Considérant que la lettre du 23 juin 1997, par laquelle la société Softissimo a mis fin aux relations contractuelles, est ainsi rédigée : " Chère Isabelle Je te remercie pour les différentes propositions que tu m'as envoyées mais, malheureusement, elles ne répondent pas à mes attentes. Par ailleurs les retombées presse que nous avons eues cette dernière année ne me paraissent pas suffisantes compte tenu de sorties de produits que nous avons faites et des ressources que nous y consacrons.

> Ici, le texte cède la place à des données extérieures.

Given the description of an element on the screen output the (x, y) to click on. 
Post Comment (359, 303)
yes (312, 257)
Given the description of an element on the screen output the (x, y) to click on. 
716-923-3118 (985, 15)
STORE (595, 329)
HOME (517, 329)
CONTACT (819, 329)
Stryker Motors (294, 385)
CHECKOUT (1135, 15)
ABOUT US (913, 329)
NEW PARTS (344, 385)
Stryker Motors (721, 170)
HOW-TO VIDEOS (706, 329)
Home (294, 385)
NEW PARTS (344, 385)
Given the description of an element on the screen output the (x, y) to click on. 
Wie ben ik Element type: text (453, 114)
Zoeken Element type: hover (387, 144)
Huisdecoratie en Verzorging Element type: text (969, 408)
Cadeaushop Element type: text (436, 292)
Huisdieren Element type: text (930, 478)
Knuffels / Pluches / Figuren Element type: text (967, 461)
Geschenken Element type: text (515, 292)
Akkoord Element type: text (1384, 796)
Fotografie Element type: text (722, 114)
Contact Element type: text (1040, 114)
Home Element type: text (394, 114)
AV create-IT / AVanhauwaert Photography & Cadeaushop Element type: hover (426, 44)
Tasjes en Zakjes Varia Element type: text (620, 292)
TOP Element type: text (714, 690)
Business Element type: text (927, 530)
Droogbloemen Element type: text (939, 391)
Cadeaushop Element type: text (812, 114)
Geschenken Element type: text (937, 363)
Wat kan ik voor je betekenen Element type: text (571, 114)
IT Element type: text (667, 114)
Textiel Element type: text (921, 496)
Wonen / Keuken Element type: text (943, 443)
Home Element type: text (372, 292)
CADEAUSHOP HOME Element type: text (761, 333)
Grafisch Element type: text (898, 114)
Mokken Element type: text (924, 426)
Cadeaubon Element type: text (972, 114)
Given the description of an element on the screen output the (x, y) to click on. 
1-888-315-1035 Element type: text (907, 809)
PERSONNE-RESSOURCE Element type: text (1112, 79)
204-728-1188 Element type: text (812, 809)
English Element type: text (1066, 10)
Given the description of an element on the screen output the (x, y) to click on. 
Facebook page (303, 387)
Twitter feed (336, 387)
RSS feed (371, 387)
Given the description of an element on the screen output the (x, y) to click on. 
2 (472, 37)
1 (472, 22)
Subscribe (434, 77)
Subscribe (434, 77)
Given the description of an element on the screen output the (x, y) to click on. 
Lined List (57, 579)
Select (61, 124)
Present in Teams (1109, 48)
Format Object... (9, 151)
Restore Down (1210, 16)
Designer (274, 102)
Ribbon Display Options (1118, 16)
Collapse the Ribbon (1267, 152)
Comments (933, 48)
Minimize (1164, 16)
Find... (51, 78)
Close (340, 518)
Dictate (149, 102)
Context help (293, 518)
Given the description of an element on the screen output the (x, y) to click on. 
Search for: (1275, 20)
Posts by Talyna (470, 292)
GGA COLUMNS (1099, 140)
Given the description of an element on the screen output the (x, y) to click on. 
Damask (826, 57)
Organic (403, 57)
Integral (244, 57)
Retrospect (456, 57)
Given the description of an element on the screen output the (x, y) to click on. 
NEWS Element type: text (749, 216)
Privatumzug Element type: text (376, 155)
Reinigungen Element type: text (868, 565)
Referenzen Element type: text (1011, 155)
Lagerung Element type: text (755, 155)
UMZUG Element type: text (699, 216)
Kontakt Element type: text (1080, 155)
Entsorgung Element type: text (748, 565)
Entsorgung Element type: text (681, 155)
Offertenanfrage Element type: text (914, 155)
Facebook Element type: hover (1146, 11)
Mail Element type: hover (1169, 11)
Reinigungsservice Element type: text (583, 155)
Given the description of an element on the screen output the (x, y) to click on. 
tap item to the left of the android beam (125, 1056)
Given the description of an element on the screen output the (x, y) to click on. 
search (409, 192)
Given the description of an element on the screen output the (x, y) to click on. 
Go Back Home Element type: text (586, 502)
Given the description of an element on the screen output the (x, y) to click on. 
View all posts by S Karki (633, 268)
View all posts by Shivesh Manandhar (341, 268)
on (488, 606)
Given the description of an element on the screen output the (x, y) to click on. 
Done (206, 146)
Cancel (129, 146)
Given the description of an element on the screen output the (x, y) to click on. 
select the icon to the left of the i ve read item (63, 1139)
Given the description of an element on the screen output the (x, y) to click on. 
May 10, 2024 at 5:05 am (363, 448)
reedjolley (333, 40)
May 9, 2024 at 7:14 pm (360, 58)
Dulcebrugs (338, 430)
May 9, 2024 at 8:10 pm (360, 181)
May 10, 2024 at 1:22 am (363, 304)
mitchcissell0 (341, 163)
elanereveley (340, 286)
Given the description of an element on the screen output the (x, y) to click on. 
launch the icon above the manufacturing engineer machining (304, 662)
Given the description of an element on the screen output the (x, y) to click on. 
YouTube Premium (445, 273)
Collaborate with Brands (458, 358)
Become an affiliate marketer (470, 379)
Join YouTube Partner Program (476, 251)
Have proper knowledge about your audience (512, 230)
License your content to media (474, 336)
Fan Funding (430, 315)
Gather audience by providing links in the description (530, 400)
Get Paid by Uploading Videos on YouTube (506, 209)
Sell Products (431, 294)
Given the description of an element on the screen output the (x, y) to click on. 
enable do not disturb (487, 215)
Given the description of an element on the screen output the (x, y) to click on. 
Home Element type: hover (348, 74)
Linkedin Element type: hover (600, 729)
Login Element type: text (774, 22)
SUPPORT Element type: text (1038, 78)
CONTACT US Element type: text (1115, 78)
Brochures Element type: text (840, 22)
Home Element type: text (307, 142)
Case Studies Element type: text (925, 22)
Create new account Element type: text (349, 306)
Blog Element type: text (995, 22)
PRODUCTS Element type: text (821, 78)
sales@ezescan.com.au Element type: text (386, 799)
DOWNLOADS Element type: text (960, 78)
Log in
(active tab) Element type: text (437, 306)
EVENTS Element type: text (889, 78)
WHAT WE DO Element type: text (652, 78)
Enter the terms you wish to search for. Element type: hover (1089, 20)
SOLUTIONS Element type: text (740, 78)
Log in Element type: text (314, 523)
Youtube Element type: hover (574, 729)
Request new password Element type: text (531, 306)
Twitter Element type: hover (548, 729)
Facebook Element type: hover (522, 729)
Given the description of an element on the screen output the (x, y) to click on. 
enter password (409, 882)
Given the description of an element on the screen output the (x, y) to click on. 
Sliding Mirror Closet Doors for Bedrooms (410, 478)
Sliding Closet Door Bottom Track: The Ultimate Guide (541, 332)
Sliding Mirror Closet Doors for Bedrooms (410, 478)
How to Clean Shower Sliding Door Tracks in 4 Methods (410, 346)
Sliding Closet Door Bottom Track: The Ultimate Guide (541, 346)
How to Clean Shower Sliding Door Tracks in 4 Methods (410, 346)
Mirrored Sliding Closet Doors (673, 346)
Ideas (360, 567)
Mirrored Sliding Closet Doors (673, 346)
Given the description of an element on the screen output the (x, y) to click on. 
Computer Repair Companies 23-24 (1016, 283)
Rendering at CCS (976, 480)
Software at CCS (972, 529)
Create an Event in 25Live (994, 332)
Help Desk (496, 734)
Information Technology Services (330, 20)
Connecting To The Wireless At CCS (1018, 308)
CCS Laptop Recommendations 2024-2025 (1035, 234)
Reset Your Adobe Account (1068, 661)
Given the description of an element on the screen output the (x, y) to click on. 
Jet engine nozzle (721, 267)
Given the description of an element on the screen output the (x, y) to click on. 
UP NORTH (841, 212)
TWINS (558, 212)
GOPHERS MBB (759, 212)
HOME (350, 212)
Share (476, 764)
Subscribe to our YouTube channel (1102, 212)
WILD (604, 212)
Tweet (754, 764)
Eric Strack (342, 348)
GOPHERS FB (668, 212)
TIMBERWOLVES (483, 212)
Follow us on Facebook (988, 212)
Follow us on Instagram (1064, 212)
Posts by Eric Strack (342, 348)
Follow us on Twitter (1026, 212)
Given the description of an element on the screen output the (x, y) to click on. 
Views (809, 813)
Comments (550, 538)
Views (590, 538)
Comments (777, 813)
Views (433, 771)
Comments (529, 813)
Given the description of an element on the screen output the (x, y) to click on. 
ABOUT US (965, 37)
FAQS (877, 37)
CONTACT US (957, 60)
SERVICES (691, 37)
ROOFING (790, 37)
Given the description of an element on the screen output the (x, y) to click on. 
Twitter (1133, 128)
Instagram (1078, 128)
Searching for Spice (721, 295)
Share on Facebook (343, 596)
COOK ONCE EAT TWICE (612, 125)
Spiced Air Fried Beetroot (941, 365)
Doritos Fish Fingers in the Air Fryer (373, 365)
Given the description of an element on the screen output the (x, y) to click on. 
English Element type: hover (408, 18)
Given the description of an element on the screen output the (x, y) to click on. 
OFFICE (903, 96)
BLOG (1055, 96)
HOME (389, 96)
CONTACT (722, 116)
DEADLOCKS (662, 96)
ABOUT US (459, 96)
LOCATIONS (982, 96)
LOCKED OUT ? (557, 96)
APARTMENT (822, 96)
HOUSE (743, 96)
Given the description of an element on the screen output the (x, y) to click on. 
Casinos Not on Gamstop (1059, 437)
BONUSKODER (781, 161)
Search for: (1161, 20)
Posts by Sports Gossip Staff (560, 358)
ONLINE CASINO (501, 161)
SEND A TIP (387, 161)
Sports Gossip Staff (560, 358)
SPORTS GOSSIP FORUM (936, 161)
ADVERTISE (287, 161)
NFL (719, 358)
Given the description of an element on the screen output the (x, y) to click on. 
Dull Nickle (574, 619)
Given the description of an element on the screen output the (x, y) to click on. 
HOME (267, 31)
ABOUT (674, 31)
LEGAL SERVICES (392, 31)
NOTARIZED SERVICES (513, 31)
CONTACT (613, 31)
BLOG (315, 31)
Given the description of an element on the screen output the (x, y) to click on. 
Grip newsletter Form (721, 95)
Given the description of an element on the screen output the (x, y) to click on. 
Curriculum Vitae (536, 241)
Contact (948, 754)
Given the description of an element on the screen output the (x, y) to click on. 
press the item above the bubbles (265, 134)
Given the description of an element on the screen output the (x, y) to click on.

En conséquence je souhaite que nous cessions notre collaboration à compter du 30 juin 1997. Je tiens néanmoins à te remercier, ainsi que tes collaboratrices, pour le travail que vous avez effectué pour nous tout au long de ces dernières années ";

Que, si cette lettre fait apparaître que la société Softissimo n'était pas satisfaite des résultats de l'activité déployée par la société Isabelle Jourdain, elle ne met nullement en cause la réalité et le sérieux des prestations fournies et n'invoque aucune faute grave ni même légère du ce contractant dans l'exécution de sa mission;que les manquements graves aujourd'hui allégués par la société Softissimo ne sont pas démontrés par l'expression d'une insatisfaction ou d'une déception concernant les résultats obtenus alors qu'il n'est pas soutenu que la société Isabelle Jourdain s'était engagée à la réalisation d'objectifs contractuellement définis;

Que c'est dès lors à juste titre que le Tribunal a estimé qu'en raison de la durée des relations contractuelles du caractère indéterminé de la durée de la mission et l'absence de faute grave démontrée -ni même alléguée au moment de la rupture-, la société Softissimo, tenue d'exécuter loyalement le contrat, ne pouvait y mettre fin sans respecter un délai de préavis que les premiers Juges ont justement fixé à six mois ;qu'en procédant comme elle l'a fait, la durée du préavis étant réduite à 8 jours, la société Softissimo a commis une faute, qui a eu pour effet de priver sa cocontractante de la rémunération qu'elle aurait perçue pendant la durée du préavis dont elle aurait du bénéficier ; que ce préjudice a été exactement évalué par le Tribunal, sur la base de la rémunération mensuelle moyenne perçue par la société Isabelle Jourdain au cours des deux années et demie ayant précédé la rupture

Considérant que la société Isabelle Jourdain justifie, par les comptes-rendus d'activités versés aux débats et dont la société Softissimo ne soutient pas qu'ils seraient mensongers, de la réalité des prestations auxquelles correspondent les factures litigieuses, l'appréciation, au demeurant subjective en l'absence de critères contractuels, des résultats obtenus ne pouvant être prise en considération pour dénier tout droit à rémunération à la société Jourdain;

que le jugement sera donc également confirmé sur ce point;

Considérant que la société Isabelle Jourdain est fondée à réclamer les intérêts au taux légal sur le montant des factures impayées à compter de la mise en demeure reçue par la société Softissimo le 8 octobre 1997; que les conditions d'application de l'article 1154 du Code civil sont réunies, à compter du 9 juin 1999, date de signification des conclusions contenant pour la première fois une demande de ce chef;

Considérant que la société Softissimo, qui succombe, doit supporter les dépens d'appel, ne peut qu'être déboutée de sa demande fondée sur l'article 700 du nouveau Code de procédure civile et sera condamnée en application de ce texte à payer à l'intimée 10 000 F au titre des frais irrépétibles d'appel ;

Par ces motifs : Confirme le jugement attaqué ; Condamne la société Softissimo à payer à la société Isabelle Jourdain les intérêts au taux légal de la somme de 82 664,06 F à compter du 8 octobre 1997, lesdits intérêts produisant eux mêmes intérêts au même taux, à compter du 9 juin 1999 dans les conditions prévues par l'article 1154 du Code civil ; Condamne la société Softissimo à payer à la société Isabelle Jourdain, par application de l'article 700 du nouveau Code de procédure civile, 10 000 F au titre de frais irrépétibles d'appel ; La déboute de toutes ses demandes ; La condamne aux dépens d'appel et admet la SCP Hardouin Herscovici, avoué, au bénéfice de l'article 699 du nouveau Code de procédure civile.